— Work to do —
Convert the records from the line with "Image resolution: width=780" through the end of the records into a JSON list of strings, one string per line, leaving out blank lines.

— Provided information —
....

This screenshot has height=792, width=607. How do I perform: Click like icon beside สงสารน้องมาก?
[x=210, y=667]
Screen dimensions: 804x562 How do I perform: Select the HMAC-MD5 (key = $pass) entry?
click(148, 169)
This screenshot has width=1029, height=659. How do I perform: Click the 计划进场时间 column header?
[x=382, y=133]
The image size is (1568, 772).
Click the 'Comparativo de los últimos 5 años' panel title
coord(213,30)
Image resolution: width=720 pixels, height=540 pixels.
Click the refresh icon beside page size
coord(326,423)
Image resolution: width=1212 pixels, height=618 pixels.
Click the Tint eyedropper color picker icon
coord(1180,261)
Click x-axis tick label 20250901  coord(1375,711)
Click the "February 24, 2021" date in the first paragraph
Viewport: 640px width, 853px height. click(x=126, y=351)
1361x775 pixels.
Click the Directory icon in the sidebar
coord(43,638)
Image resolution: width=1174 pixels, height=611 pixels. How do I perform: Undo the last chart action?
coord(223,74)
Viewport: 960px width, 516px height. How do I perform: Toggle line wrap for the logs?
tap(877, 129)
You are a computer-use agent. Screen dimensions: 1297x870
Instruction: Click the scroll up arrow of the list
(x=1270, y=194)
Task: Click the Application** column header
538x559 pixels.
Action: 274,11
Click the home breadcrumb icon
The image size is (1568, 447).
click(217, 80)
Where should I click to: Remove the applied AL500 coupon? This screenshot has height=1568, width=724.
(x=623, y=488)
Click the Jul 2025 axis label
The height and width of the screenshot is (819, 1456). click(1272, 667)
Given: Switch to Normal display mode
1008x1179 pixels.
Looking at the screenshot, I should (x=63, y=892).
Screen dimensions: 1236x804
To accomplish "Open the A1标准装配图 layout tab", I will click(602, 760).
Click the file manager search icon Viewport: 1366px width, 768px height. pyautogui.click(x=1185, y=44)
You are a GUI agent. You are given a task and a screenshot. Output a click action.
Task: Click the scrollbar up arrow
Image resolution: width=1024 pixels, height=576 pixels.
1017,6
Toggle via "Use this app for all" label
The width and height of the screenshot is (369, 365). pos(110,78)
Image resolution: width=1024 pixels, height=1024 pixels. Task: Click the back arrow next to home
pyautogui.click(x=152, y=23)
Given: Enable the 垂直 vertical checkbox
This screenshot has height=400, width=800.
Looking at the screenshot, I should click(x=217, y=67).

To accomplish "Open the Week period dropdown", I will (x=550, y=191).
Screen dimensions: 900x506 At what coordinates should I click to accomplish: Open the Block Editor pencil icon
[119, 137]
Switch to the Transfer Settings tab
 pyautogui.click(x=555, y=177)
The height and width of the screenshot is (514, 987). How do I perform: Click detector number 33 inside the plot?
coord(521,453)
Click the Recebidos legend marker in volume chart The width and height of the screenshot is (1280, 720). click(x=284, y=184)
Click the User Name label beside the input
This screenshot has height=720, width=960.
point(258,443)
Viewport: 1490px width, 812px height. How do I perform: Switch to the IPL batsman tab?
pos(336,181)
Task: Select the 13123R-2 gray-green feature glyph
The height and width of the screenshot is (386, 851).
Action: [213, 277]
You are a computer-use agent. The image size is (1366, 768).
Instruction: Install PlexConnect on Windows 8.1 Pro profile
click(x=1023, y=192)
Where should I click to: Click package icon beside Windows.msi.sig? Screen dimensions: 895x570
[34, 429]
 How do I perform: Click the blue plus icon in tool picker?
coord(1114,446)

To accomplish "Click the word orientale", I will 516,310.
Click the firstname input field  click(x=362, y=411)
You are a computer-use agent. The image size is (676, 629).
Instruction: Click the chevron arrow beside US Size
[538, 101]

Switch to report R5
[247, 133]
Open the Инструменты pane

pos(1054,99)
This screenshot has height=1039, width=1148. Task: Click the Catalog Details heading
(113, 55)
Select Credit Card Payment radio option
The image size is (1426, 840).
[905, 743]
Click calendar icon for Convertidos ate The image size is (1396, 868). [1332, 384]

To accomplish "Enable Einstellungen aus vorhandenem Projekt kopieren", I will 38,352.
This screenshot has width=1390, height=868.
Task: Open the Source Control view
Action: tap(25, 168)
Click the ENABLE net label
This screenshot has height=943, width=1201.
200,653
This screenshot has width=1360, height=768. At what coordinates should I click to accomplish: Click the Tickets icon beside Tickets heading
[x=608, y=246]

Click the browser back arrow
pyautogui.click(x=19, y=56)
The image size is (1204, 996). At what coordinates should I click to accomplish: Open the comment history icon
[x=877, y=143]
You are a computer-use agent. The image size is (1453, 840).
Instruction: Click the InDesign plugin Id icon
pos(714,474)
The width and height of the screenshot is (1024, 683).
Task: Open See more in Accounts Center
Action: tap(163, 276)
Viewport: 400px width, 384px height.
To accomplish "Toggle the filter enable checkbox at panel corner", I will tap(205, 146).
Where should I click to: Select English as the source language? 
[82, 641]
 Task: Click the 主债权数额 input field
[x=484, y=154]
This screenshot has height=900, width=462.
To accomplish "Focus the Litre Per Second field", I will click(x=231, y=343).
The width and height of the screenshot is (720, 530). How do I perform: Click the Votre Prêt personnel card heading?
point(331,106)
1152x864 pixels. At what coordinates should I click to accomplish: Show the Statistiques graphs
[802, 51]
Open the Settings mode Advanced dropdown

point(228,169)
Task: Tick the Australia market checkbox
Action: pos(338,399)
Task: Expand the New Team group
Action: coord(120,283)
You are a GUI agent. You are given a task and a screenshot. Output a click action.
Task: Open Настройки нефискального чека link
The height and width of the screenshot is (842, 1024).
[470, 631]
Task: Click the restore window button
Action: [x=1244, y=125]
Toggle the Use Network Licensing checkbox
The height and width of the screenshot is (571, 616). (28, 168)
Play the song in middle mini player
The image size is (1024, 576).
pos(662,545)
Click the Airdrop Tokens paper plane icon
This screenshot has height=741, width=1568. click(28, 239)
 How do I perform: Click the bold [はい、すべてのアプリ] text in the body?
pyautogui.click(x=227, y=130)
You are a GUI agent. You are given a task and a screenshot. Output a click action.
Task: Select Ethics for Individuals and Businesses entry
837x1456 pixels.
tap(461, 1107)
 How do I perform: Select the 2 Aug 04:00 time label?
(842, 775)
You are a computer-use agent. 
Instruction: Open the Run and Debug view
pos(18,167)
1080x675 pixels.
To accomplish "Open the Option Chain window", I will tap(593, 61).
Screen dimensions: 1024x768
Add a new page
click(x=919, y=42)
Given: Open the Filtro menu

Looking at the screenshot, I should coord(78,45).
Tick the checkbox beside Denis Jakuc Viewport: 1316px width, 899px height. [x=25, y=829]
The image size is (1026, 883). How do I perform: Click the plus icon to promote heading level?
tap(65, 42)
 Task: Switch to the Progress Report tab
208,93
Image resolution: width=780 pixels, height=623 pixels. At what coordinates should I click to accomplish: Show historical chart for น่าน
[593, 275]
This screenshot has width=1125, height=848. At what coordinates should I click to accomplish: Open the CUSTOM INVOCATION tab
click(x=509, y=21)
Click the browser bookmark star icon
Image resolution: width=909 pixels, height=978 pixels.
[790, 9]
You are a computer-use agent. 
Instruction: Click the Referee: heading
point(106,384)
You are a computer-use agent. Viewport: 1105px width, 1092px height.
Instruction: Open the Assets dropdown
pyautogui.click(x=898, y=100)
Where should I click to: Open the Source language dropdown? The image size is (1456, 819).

....

— Final result —
[
  "Image resolution: width=780 pixels, height=623 pixels. At what coordinates should I click to accomplish: Show historical chart for น่าน",
  "[593, 275]",
  "This screenshot has width=1125, height=848. At what coordinates should I click to accomplish: Open the CUSTOM INVOCATION tab",
  "click(x=509, y=21)",
  "Click the browser bookmark star icon",
  "Image resolution: width=909 pixels, height=978 pixels.",
  "[790, 9]",
  "You are a computer-use agent. ",
  "Instruction: Click the Referee: heading",
  "point(106,384)",
  "You are a computer-use agent. Viewport: 1105px width, 1092px height.",
  "Instruction: Open the Assets dropdown",
  "pyautogui.click(x=898, y=100)",
  "Where should I click to: Open the Source language dropdown? The image size is (1456, 819)."
]